Computed Identifiers

VRS provides an algorithmic solution to deterministically generate a globally unique identifier from a VRS object itself. All valid implementations of the VRS Computed Identifier will generate the same identifier when the objects are identical, and will generate different identifiers when they are not. The VRS Computed Digest algorithm obviates centralized registration services, allows computational pipelines to generate “private” ids efficiently, and makes it easier for distributed groups to share data.

A VRS Computed Identifier for a VRS concept is computed as follows:

Important

Normalizing objects is STRONGLY RECOMMENDED for interoperability. While normalization is not strictly required, automated validation mechanisms are anticipated that will likely disqualify Variation that is not normalized. See Implementations should normalize for a rationale.

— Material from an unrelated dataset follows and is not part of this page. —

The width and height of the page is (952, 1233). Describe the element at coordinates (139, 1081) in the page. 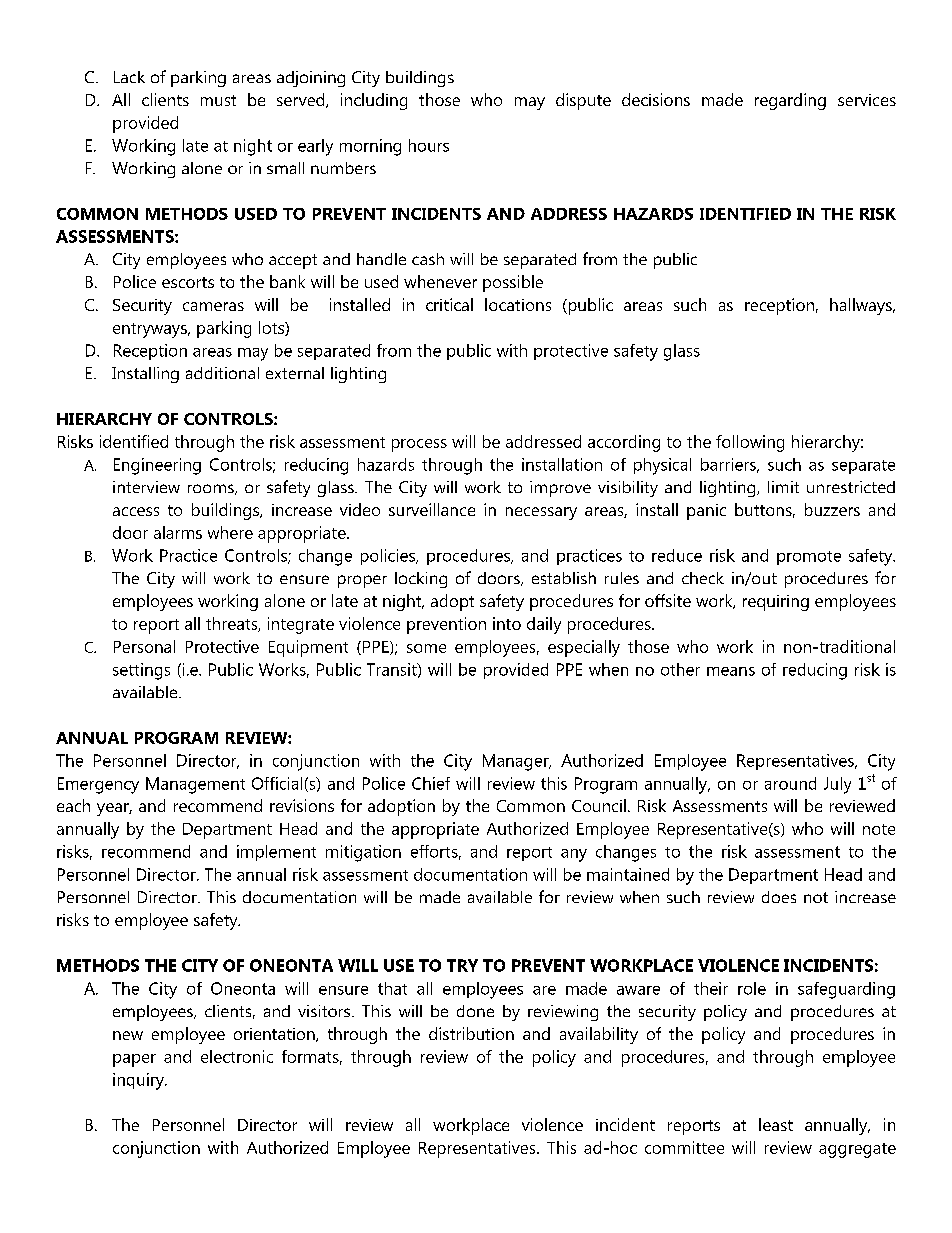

The following diagram depicts the operations necessary to generate a computed identifier. These operations are described in detail in the subsequent sections.

../_images/id-dig-ser.png

Serialization, Digest, and Computed Identifier Operations

Entities are shown in gray boxes. Functions are denoted by bold italics. The yellow, green, and blue boxes, corresponding to the sha512t24u, ga4gh_digest, and ga4gh_identify functions respectively, depict the dependencies among functions. SHA512/192 is SHA-512 truncated at 192 bits using the systematic name recommended by SHA-512 (§5.3.6). base64url is the official name of the variant of Base64 encoding that uses a URL-safe character set. [figure source]

Note

Most implementation users will need only the ga4gh_identify function. We describe the ga4gh_serialize, ga4gh_digest, and sha512t24u functions here primarily for implementers.

Requirements

Implementations MUST adhere to the following requirements:

  • Implementations MUST use the normalization, serialization, and digest mechanisms described in this section when generating GA4GH Computed Identifiers. Implementations MUST NOT use any other normalization, serialization, or digest mechanism to generate a GA4GH Computed Identifier.
  • Implementations MUST ensure that all nested objects are identified with GA4GH Computed Identifiers. Implementations MAY NOT reference nested objects using identifiers in any namespace other than ga4gh.

Note

The GA4GH schema MAY be used with identifiers from any namespace. For example, a SequenceLocation may be defined using a sequence_id = refseq:NC_000019.10. However, an implementation of the Computed Identifier algorithm MUST first translate sequence accessions to GA4GH SQ accessions to be compliant with this specification.

Digest Serialization

Digest serialization converts a VRS object into a binary representation in preparation for computing a digest of the object. The Digest Serialization specification ensures that all implementations serialize variation objects identically, and therefore that the digests will also be identical. VRS provides validation tests to ensure compliance.

Important

Do not confuse Digest Serialization with JSON serialization or other serialization forms. Although Digest Serialization and JSON serialization appear similar, they are NOT interchangeable and will generate different GA4GH Digests.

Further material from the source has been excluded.